Monday, July 31, 2006

Doublethink Ceasefire

Israel agreed to a 48-hour suspension of aerial activity over southern Lebanon after its bombing of a Lebanese village on Sunday that killed a number [50+] of children...

Peace is just breaking out all over. At least Condi sez so:

JERUSALEM, Monday, July 31 — Taken aback by the carnage from the Israeli bombing of Qana, Lebanon, Secretary of State Condoleezza Rice wrung the first significant concession from Israel late on Sunday in its nearly three-week-old war against the Hezbollah militia: an immediate 48-hour suspension of aerial strikes.

Especially notable about the suspension was that Ms. Rice’s deputy, Adam Ereli, and not the Israelis, announced it after she held intensive talks with both Prime Minister Ehud Olmert and the Israeli foreign minister, Tzipi Livni.
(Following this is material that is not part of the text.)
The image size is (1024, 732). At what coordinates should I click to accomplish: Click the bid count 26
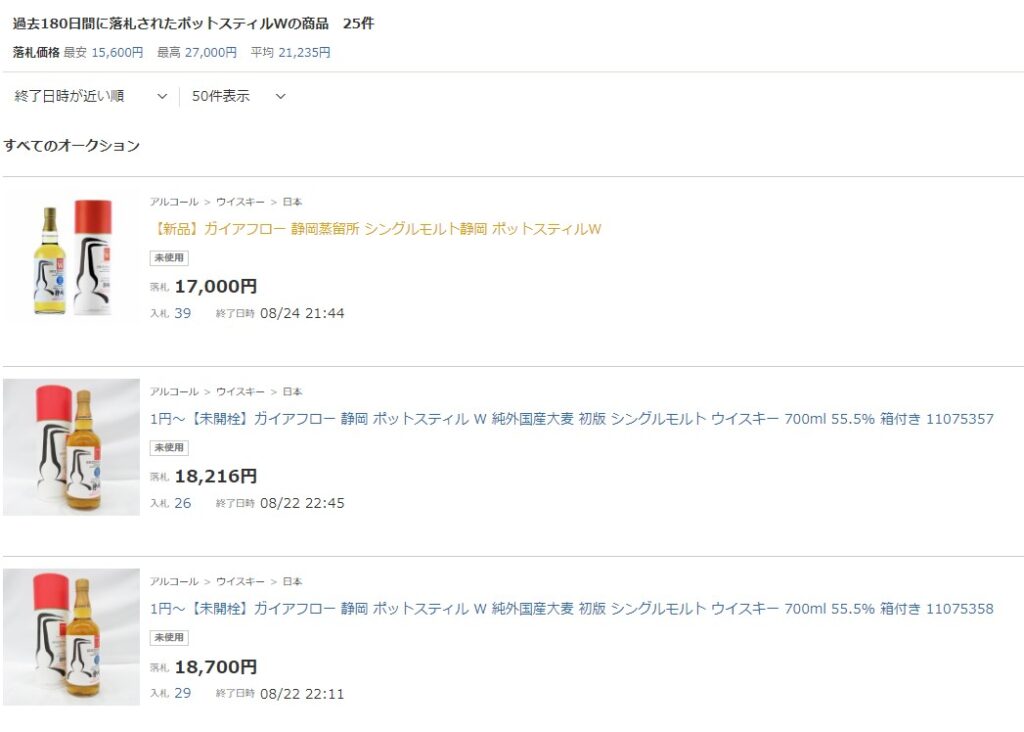183,503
The American decision to break the news on what was essentially an Israeli tactical change reflected the increased concern in the Bush administration about the rising civilian death toll in Lebanon and the havoc it is wreaking with America’s already shaky relations with the Arab world.

Indeed, while Mr. Ereli took pains to assure reporters that American officials had confirmation of the temporary suspension directly from Mr. Olmert’s office, Israeli officials had said nothing publicly about the suspension as of early Monday...


Of course, that didn't last long.

JERUSALEM - The Israeli air force carried out strikes Monday in southern Lebanon despite an agreement to halt raids for 48 hours after nearly 60 Lebanese civilians were killed in an Israeli bombing, the army said.

The airstrikes near the village of Taibe were meant to protect ground forces operating in the area and were not targeting anyone or anything specific, the army said...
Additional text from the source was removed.